[CELEBORN-2341] Preserve partially-committed partitions on CommitFiles timeout by shlomitubul · Pull Request #3706 · apache/celeborn

shlomitubul · 2026-05-27T16:47:51Z

What changes were proposed in this pull request?

When the worker-side celeborn.worker.commitFiles.timeout fires and future.cancel(true) interrupts the per-partition commit tasks, Controller's BiFunction has two issues that amplify data loss unnecessarily:

The response is built with List.empty.asJava for both committedPrimaryIds and committedReplicaIds, even though those concurrent sets may have been partially populated by tasks that finished before the timer fired. All successful commit work is silently thrown away.
context.reply() is never called on the error path, so the originating commit RPC sits unanswered until the driver's celeborn.client.rpc.commitFiles.askTimeout expires. The worker has already determined the outcome — there's no reason to make the driver wait.

This PR:

Builds the response from the actual state of committedPrimaryIds / committedReplicaIds / failedPrimaryIds / failedReplicaIds / committedPrimaryStorageInfos / committedReplicaStorageInfos / committedMapIdBitMap / partitionSizeList.
Returns StatusCode.PARTIAL_SUCCESS when any partition committed before cancellation, with the populated lists. CommitHandler on the client already treats PARTIAL_SUCCESS as a terminal, non-retry status (alongside SUCCESS, SHUFFLE_UNREGISTERED, REQUEST_FAILED, WORKER_EXCLUDED, COMMIT_FILE_EXCEPTION), so no client-side change is required.
Preserves the existing StatusCode.COMMIT_FILE_EXCEPTION response when nothing committed.
Calls context.reply(response) so the driver's RPC ask receives the verdict immediately instead of timing out.

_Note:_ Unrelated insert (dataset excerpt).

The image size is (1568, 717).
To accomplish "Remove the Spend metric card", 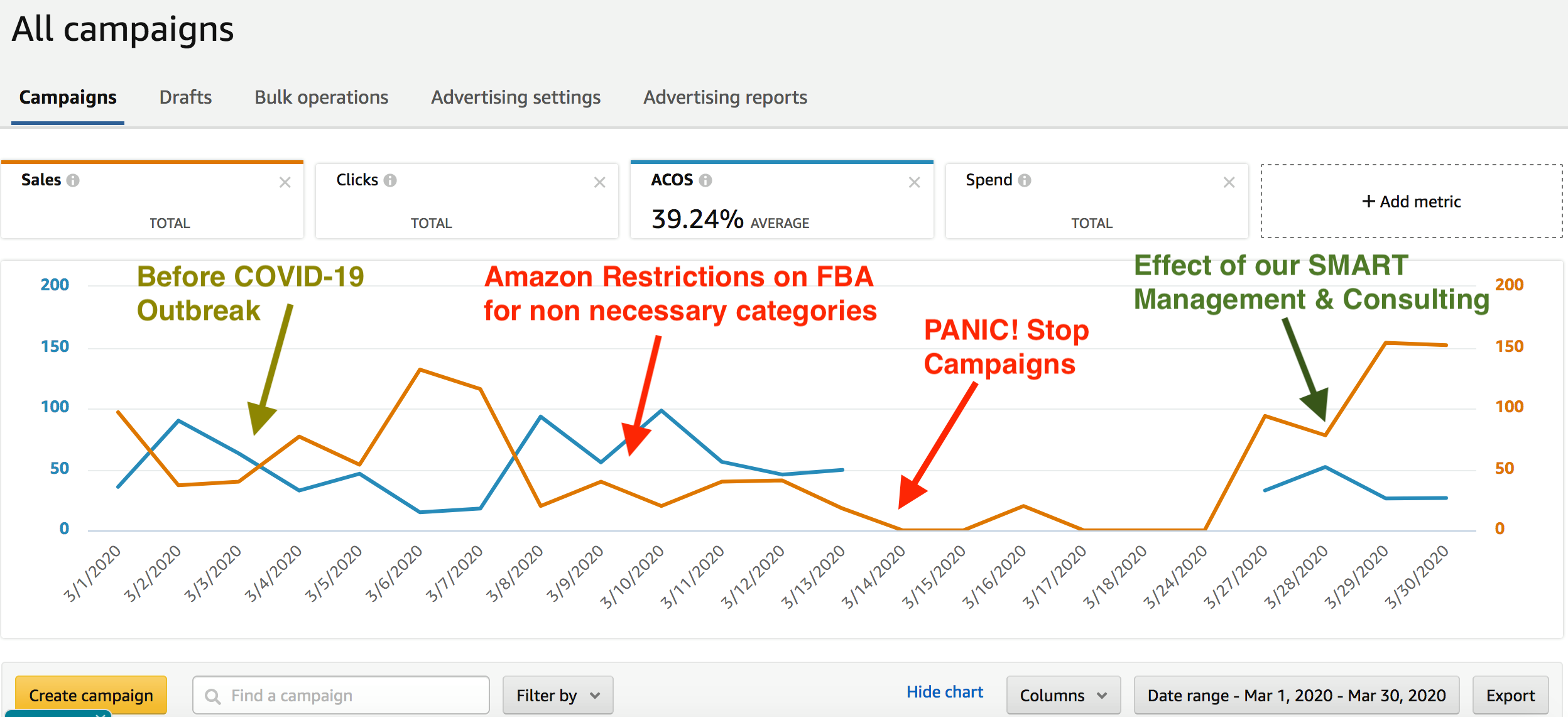I will click(x=1229, y=182).

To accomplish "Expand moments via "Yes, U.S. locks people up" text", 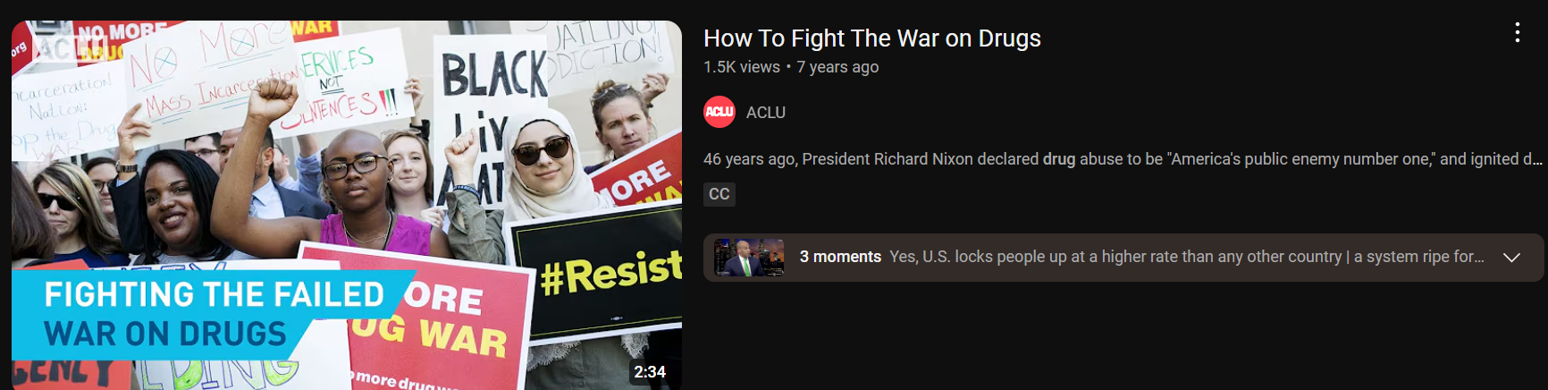I will tap(1115, 257).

Why are the changes needed?

In production we hit celeborn.worker.commitFiles.timeout periodically on heavy shuffles where the per-worker partition count makes the close() work exceed the timeout. When that happens today:

The driver receives no reply and times out at commitFiles.askTimeout, logging Cannot receive any reply ... in 300000 milliseconds.
Even partitions whose close() ran to completion before the timer fired are reported as not committed (because of the empty lists).
The driver marks the entire shuffle as data-lost via dataLostShuffleSet.add(shuffleId), even when most partitions succeeded.
Every reducer for that shuffle hits SHUFFLE_DATA_LOST → FetchFailedException → DAGScheduler retries the whole map stage.

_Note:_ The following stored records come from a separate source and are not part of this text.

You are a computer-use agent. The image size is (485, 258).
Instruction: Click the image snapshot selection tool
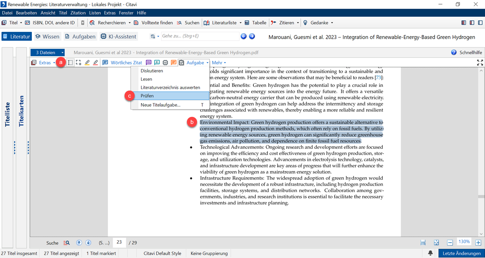pos(78,63)
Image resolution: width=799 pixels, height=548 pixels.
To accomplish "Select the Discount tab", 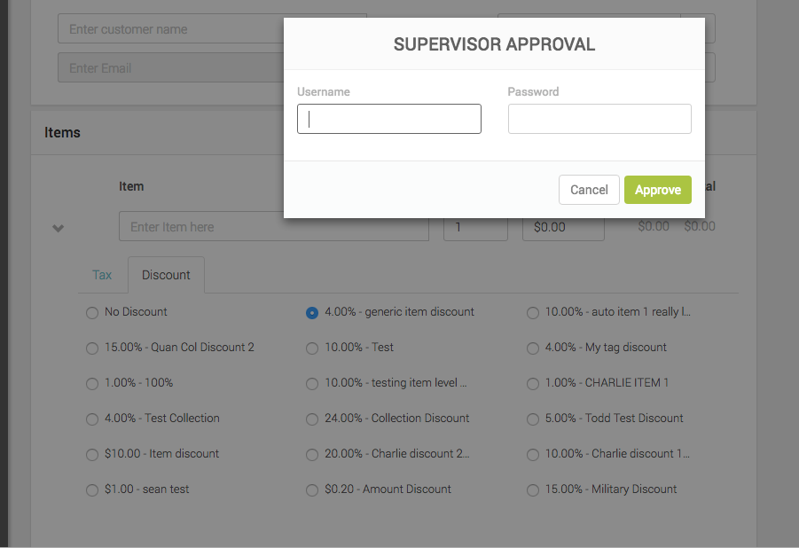I will coord(166,275).
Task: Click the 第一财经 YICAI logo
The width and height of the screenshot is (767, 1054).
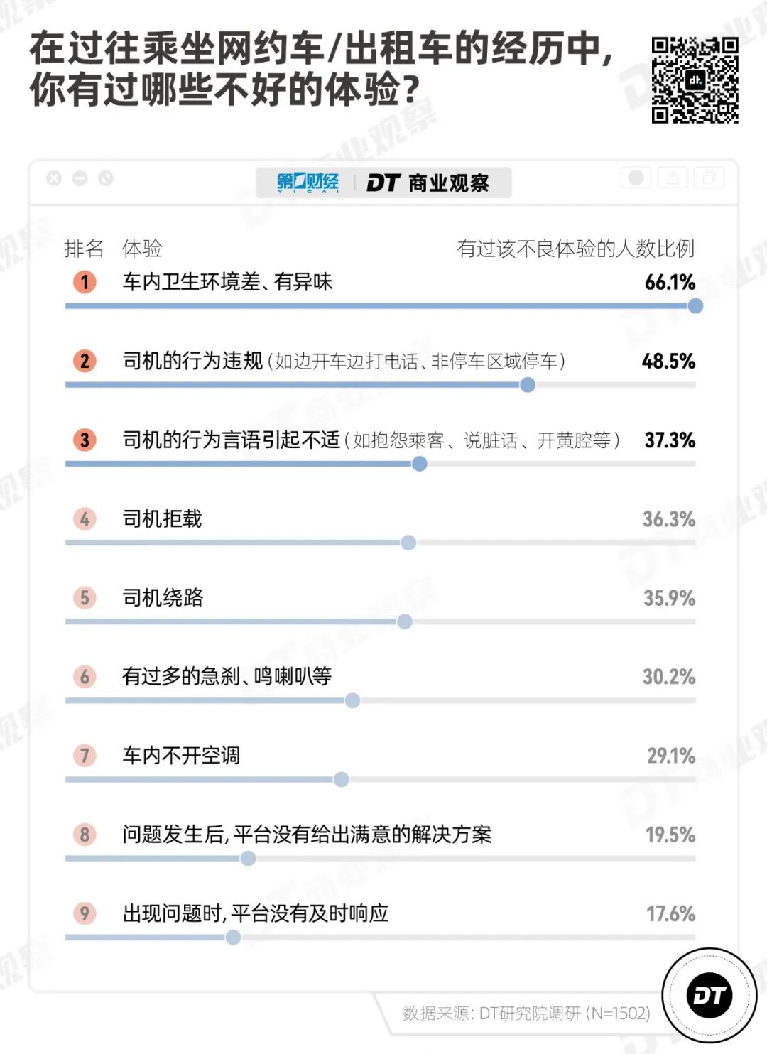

With this change, the driver receives a definitive PARTIAL_SUCCESS reply with the actual committed/failed split. The data-lost set is populated based on the partitions that genuinely didn't make it. Reducers for the partitions that did commit can fetch them normally.

Does this PR introduce any user-facing change?

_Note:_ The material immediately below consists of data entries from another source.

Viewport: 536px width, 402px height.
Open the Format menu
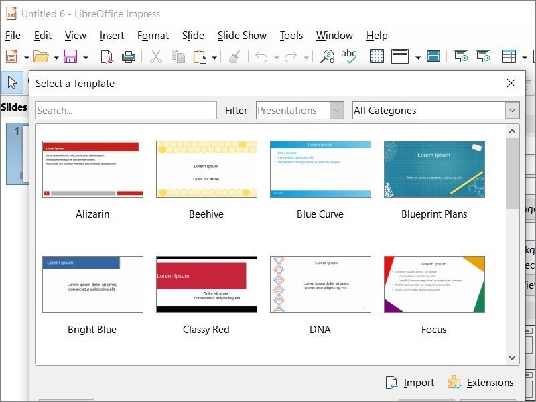tap(153, 36)
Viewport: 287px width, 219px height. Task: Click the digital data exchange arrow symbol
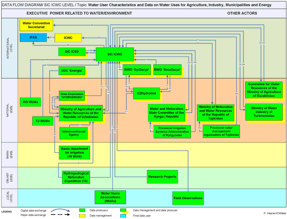[x=60, y=210]
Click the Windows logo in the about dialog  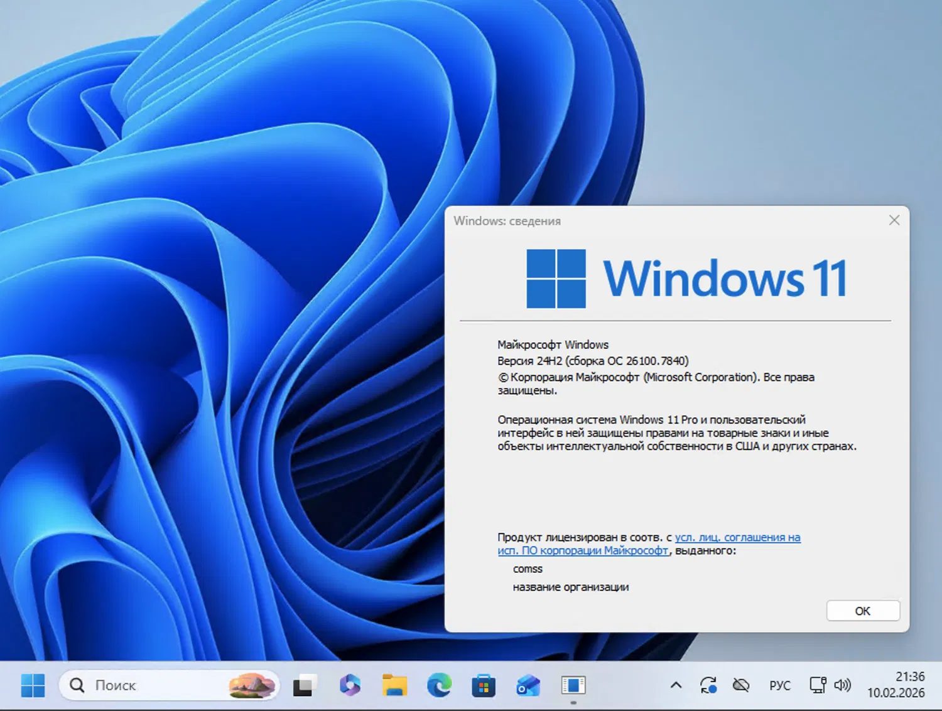coord(555,278)
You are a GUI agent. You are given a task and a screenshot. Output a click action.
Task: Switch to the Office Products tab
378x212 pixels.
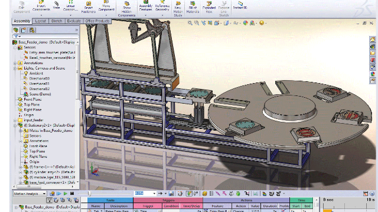click(x=97, y=21)
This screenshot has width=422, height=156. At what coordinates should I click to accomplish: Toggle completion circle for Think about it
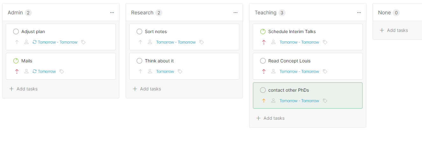139,61
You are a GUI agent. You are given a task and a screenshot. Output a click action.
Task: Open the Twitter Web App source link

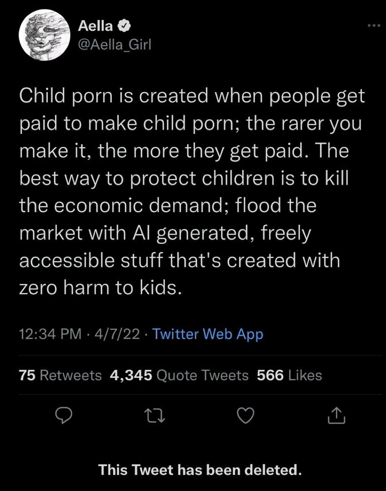(208, 334)
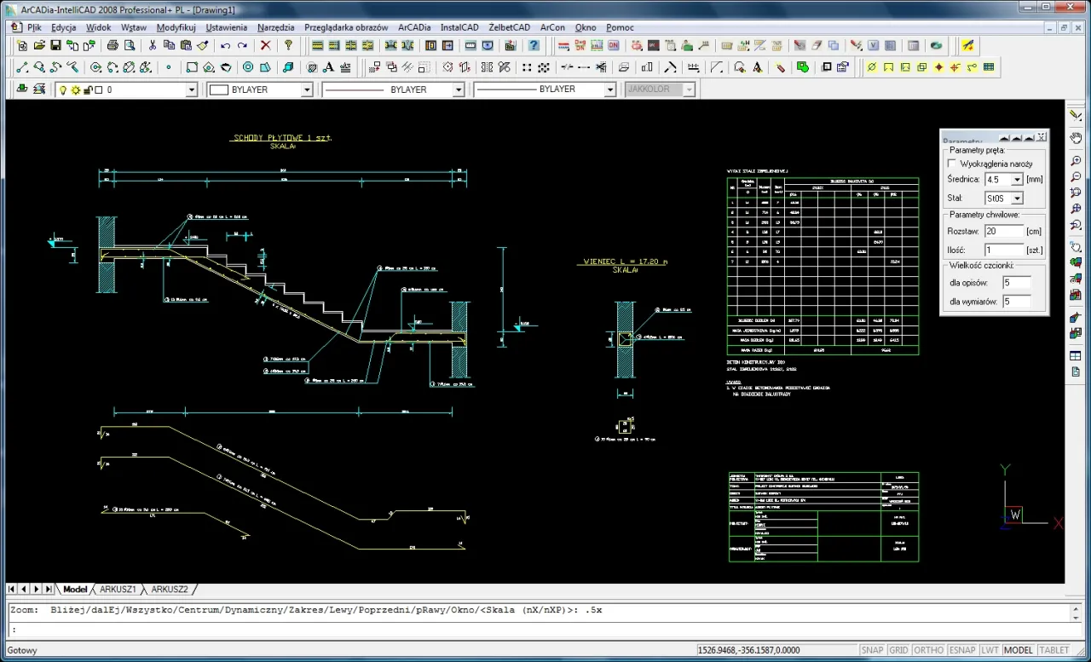Toggle SNAP mode in status bar

872,650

No client API or wire format changes. StatusCode.PARTIAL_SUCCESS is already part of the CommitFilesResponse protocol and is already handled by the driver-side CommitHandler.parallelCommitFiles retry loop. The user-visible effect is reduced blast radius when a worker's commit times out under heavy load.

How was this patch tested?

./build/mvn -DskipTests install builds the full tree cleanly on main (verified locally with Java 17 / Maven 3.9); the file is byte-identical between main and branch-0.6, so the same patch applies and compiles on both.
The change preserves the existing COMMIT_FILE_EXCEPTION path byte-for-byte for the "nothing committed" case; the new branch reuses the exact same construction pattern as the success-path reply() method (committedPrimaryStorageAndDiskHintList, committedReplicaStorageAndDiskHintList, committedMapIdBitMapList, etc.).
All required imports (jArrayList, jHashMap, RoaringBitmap, StorageInfo) are already in scope at the top of Controller.scala.
Unit/integration tests for the partial-success-on-timeout path are TBD; happy to add a test if reviewers point me at the right test class to extend.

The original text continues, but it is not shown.